En ese escenario, la educación híbrida —que combina presencialidad con conexión en tiempo real— se ha consolidado como un estándar operativo que amplía las oportunidades de aprendizaje y adaptación a distintas realidades. Para Óscar Becerra, vicerrector académico de la Universidad Politécnica del Perú —institución que opera con el 100% de sus aulas en formato híbrido en sus 14 carreras—, el valor del modelo radica en su correcta implementación, ya que permite ofrecer una experiencia educativa más participativa, flexible y alineada a las necesidades actuales de los estudiantes. “Se ha simplificado la educación híbrida a prender una cámara. Pero una clase no es un video en vivo. Si el estudiante remoto no puede intervenir ni seguir el ritmo en igualdad de condiciones, lo que tienes es una experiencia recortada”, advierte.
Una solución real a problemas estructurales
En ciudades como Lima, donde los estudiantes pueden perder entre 2 y 4 horas diarias en traslados, la asistencia presencial sigue siendo una barrera silenciosa. A ello se suma que una proporción creciente de universitarios trabaja mientras estudia, lo que limita su permanencia en clases tradicionales.

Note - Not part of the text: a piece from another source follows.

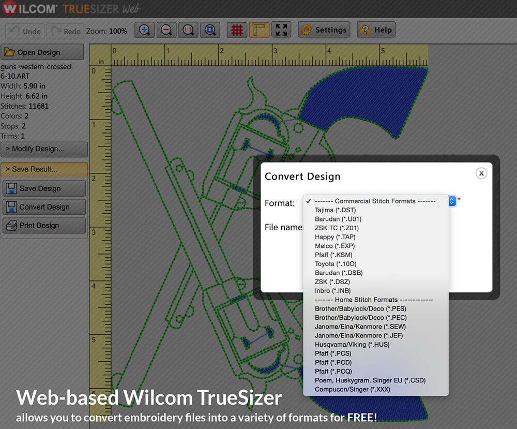
Task: Pick Janome/Elna/Kenmore (*.JEF) from list
Action: tap(359, 335)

Ahí es donde el modelo híbrido adquiere un rol estratégico: no solo mejora la asistencia, sino que puede reducir el abandono vinculado a factores de tiempo, distancia y empleo, que hoy están entre las principales causas de deserción. Además, el impacto es aún mayor fuera de la capital. Miles de jóvenes del interior migran o desisten de estudiar por falta de acceso a universidades cercanas. Un modelo híbrido bien diseñado permitiría que una parte significativa de estos estudiantes acceda o continúe estudios sin necesidad de trasladarse, ampliando la cobertura sin depender exclusivamente de infraestructura física, destaca el vicerrector de la universidad Politécnica del Perú.
Lo híbrido eleva la experiencia de aprendizaje
Becerra sostiene que la educación híbrida fortalece la disciplina del estudiante y potencia la capacidad de gestión de las universidades, al mismo tiempo que amplía las posibilidades de acceso y continuidad académica en distintos contextos, permitiendo que más jóvenes se mantengan conectados con su formación sin reducir estándares de calidad en el proceso.